When people think of businesses, chances are they think of either corporations or sole proprietorships. But there are many different types of companies and company structures available for the business owner. What type depends a lot on what may make the most sense for you. Let’s look at what’s available under New York laws.
Sole proprietorships are the simplest form of business. It’s also the most popular form of business because it is a single person doing business. Sometimes sole proprietorships take on names and are referenced as “doing business as.” Sole proprietorships at the bonus of simplified taxes — everything you earn goes directly to your individual tax return. As a sole proprietor, you make all the business decisions. And as your business grows, you can easily convert a sole proprietorship into another type of business.
The downside to sole proprietorships is that there is no division between personal and business liability and accounting. It’s harder to raise money for business purposes if you own a sole proprietorship over another type of business. The business dissolves either upon the business owner’s death or retirement.
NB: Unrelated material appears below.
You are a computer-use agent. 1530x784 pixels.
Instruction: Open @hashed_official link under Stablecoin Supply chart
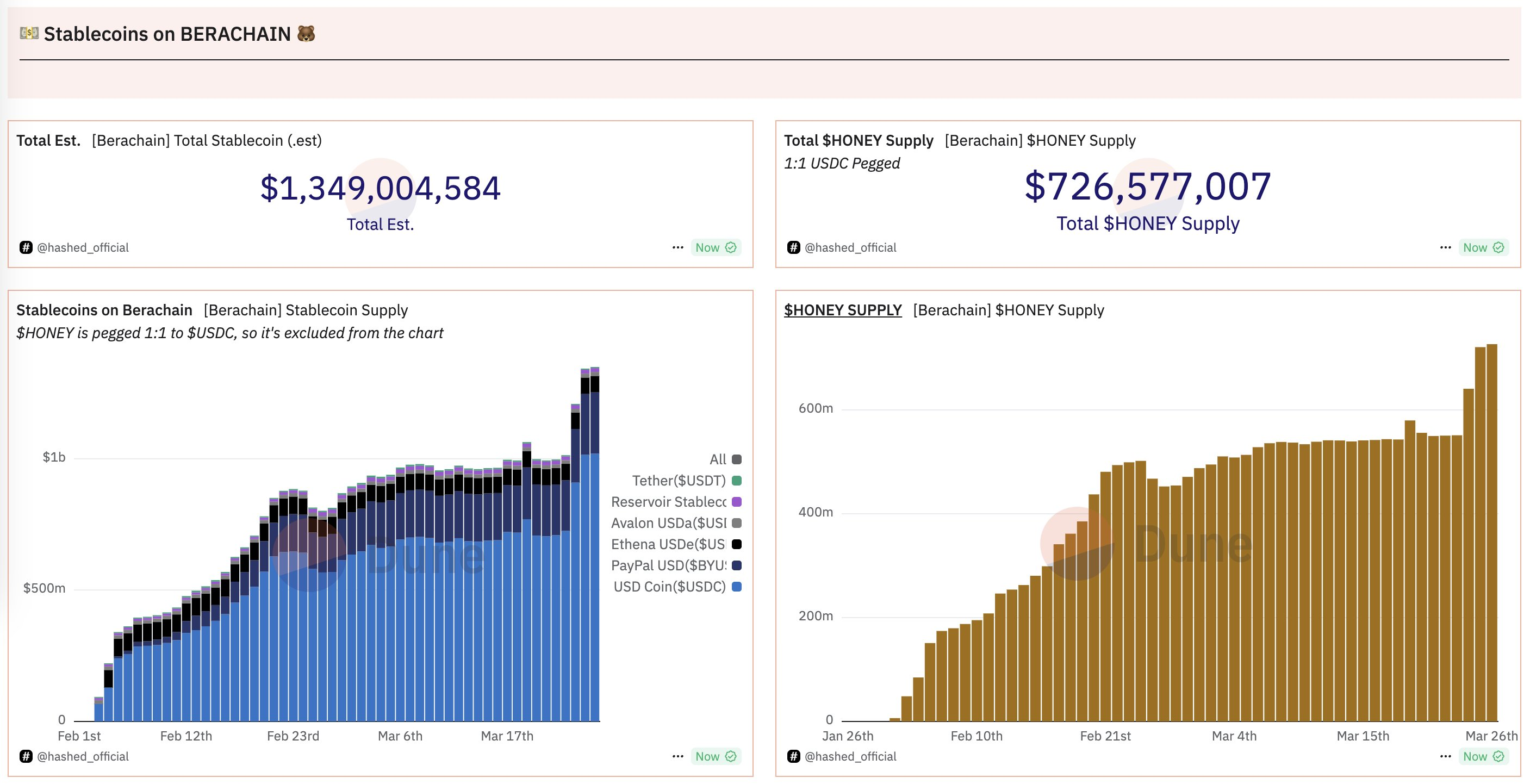pyautogui.click(x=83, y=756)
General partnerships can be formed between individuals, companies or corporations, or combination thereof. Although it is called the partnership, many entities can make up a partnership. Partnerships, like sole proprietorships, do not require special documentation to do business. However, like sole proprietorships, partnership liability entails being completely liable for all members’ decisions and actions. This is why it is important to have a written contract about what is expected between partners, even though the law does not require it. The partnership doesn’t have to pay business taxes; each partner accounts for the income they receive in the partnership in their taxes.
Corporations fall into two different types: C corporations and S corporations. C corporations are the most common type of corporations which creates an entity outside of the individuals, which can be sued, held liable, enter into contracts, and taxed as its own entity. S corporations hold the protections that C corporations have but allow individuals to treat income similar to sole proprietorships and partnerships. As corporations cannot have more than 100 shareholders, and all shareholders must be individuals. Furthermore, S corporations cannot have foreign shareholders. Corporations must hold board meetings, shareholder meetings, and must keep most of these meetings documented. Of all the business entities, these are the most complex.
Limited Liability Company
The limited liability company or LLC is a hybrid form of a corporation and a partnership. Corporations have a number of rules and formalities that they must adhere to in order to maintain being corporations. Limited liability companies can be handled similarly to sole proprietorships while still having the protections that an S corporation provides. At the same time, limited liability company owners (called members) can either simply declare their income on their individual taxes or choose a corporation tax structure. Limited liability companies often have rules that vary from state to state, so it is not always consistent.
Limited partnerships are those partnerships which are formed like limited liability companies, with some notable exceptions. Partners are still liable for their business debts, but there can also be silent partners involved in the partnership. The business management is often detailed in a contract, as are the disbursement of income.
What type of business you decide on depends what makes the most sense for you. Small businesses may opt to be sole proprietorships, partnerships, limited partnerships, S Corporations, and LLCs. Larger companies may prefer C Corporations, LLCs, or limited partnerships. What you choose depends largely on how complex or simple you want your business to be and what tax advantages and protections you want.